Work order →
Make a verbatim copy of the records; pictures stay out.

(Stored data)
+ + + + + + +

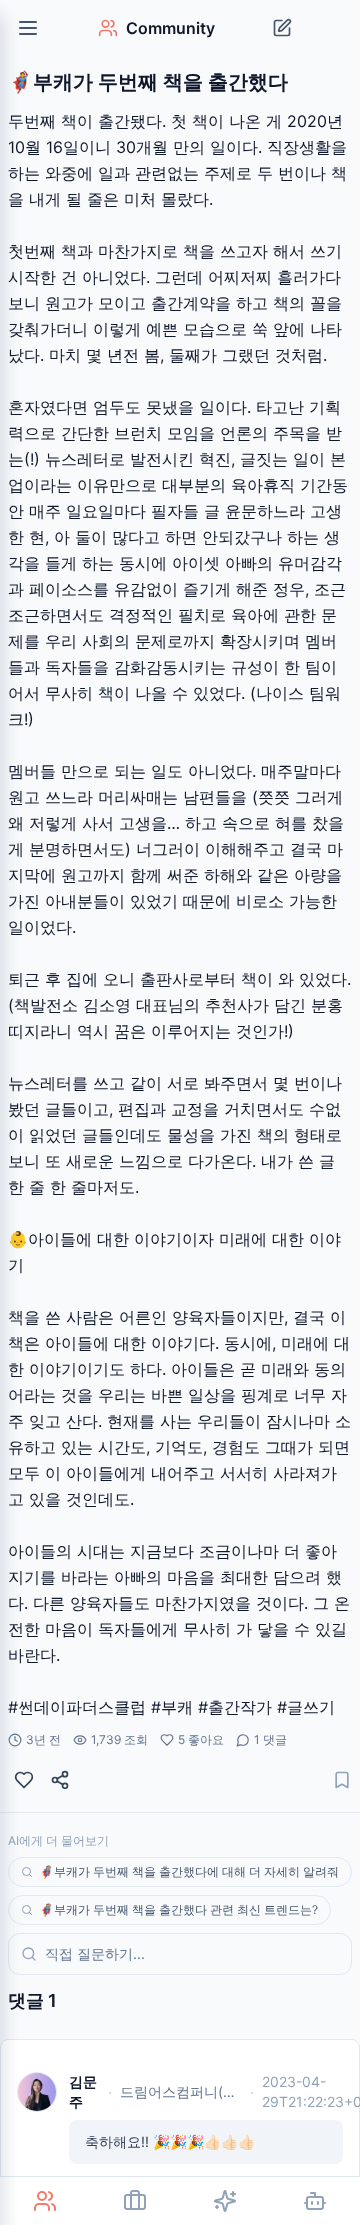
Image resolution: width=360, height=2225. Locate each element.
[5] (24, 1780)
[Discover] (225, 2201)
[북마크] (342, 1780)
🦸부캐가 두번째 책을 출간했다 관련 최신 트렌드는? (178, 1909)
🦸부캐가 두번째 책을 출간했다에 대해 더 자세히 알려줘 (189, 1871)
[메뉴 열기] (28, 28)
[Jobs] (135, 2201)
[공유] (60, 1780)
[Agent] (315, 2201)
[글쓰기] (282, 28)
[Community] (45, 2201)
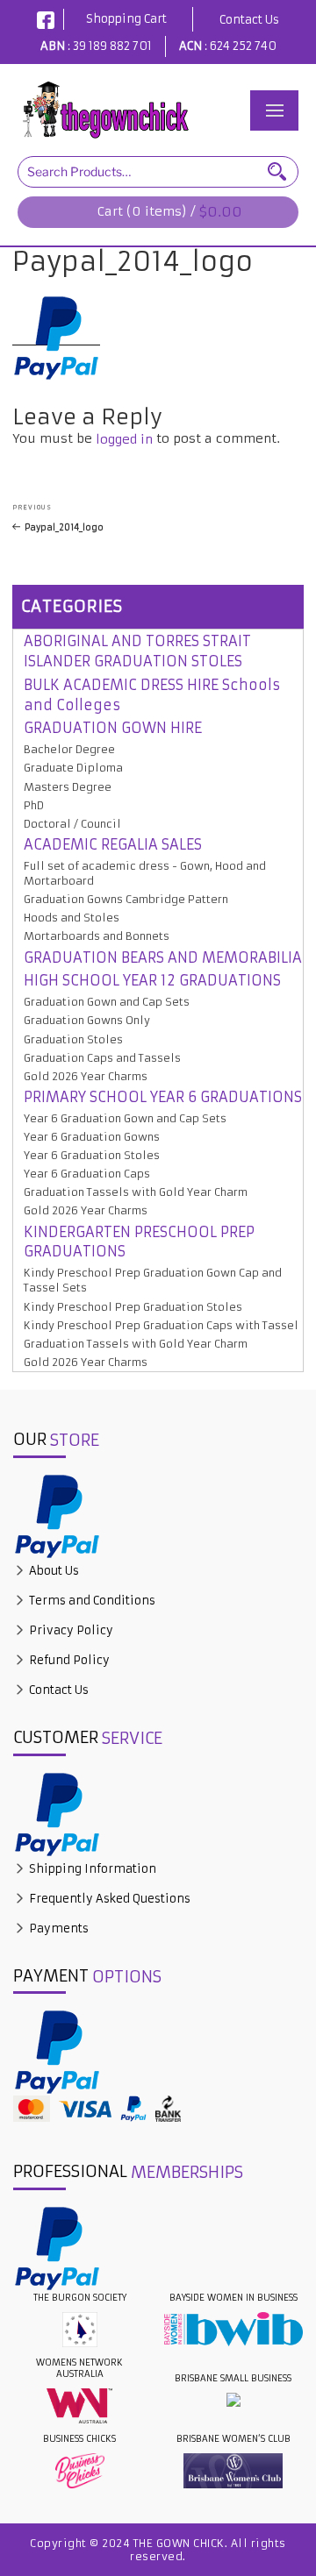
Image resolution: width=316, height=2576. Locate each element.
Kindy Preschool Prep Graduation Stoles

+ + + + + + +

Result below →
Image resolution: width=360, height=2225. Locate each element.
[5] (24, 1780)
[Discover] (225, 2201)
[북마크] (342, 1780)
🦸부캐가 두번째 책을 출간했다 관련 최신 트렌드는? (178, 1909)
🦸부캐가 두번째 책을 출간했다에 대해 더 자세히 알려줘 (189, 1871)
[메뉴 열기] (28, 28)
[Jobs] (135, 2201)
[공유] (60, 1780)
[Agent] (315, 2201)
[글쓰기] (282, 28)
[Community] (45, 2201)
Image resolution: width=316, height=2576. Locate each element.
Kindy Preschool Prep Graduation Stoles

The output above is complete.